Collected data entries
/---

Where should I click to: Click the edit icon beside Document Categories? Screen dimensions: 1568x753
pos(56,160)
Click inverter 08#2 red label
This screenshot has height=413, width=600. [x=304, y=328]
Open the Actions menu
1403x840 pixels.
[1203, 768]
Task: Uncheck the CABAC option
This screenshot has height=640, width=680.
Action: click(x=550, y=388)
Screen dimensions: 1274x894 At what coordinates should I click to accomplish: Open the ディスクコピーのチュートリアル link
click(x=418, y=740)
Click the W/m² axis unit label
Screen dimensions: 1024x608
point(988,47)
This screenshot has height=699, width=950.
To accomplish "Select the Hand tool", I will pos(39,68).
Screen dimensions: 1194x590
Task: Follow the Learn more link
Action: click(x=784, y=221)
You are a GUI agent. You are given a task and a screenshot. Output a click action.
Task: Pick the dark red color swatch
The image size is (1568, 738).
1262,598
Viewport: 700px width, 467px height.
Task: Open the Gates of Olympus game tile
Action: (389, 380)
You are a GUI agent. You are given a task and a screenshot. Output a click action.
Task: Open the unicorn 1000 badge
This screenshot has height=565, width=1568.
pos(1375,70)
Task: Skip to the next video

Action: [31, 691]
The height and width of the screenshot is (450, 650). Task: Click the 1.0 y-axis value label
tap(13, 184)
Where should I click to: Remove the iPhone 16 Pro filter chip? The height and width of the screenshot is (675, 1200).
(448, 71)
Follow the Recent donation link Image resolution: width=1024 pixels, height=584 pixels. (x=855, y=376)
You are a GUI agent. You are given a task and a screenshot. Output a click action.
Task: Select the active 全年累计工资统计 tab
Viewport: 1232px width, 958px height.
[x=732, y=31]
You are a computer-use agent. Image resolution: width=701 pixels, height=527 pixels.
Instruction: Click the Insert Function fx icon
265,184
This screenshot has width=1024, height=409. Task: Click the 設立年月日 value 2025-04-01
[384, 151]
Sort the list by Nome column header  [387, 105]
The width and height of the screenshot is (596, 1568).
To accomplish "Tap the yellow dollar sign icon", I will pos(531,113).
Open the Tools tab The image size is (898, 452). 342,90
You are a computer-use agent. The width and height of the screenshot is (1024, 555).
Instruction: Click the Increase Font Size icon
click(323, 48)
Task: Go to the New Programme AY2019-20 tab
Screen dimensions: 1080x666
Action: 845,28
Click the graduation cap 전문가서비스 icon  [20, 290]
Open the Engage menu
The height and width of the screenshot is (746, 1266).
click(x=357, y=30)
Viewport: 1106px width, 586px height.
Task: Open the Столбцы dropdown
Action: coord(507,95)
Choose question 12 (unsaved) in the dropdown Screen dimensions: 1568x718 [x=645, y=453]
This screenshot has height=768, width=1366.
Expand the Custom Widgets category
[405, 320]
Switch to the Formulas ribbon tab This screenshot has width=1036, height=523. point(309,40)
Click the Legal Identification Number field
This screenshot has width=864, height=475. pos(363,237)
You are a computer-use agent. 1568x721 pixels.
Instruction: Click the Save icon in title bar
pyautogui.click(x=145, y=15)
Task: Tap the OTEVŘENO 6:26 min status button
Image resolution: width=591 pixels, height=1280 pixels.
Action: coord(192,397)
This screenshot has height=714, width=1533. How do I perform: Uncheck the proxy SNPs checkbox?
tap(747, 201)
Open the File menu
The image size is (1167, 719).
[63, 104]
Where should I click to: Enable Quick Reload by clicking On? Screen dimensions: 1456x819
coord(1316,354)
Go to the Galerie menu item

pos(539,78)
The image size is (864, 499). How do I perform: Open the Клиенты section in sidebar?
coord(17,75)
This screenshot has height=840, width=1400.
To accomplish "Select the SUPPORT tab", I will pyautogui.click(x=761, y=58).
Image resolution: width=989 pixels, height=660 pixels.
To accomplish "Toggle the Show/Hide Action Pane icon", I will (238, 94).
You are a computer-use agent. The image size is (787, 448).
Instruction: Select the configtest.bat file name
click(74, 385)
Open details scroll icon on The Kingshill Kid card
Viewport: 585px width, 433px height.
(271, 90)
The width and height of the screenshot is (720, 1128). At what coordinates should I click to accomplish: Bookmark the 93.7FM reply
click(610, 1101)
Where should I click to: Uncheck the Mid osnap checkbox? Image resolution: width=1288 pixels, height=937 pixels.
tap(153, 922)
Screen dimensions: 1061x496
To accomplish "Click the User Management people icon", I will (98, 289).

\---

> Required action
Transcribe the lines from the first line of the records through the line that contains "Task: Uncheck the CABAC option", both included, and add nothing else.

> Solved exercise
Where should I click to: Click the edit icon beside Document Categories? Screen dimensions: 1568x753
pos(56,160)
Click inverter 08#2 red label
This screenshot has height=413, width=600. [x=304, y=328]
Open the Actions menu
1403x840 pixels.
[1203, 768]
Task: Uncheck the CABAC option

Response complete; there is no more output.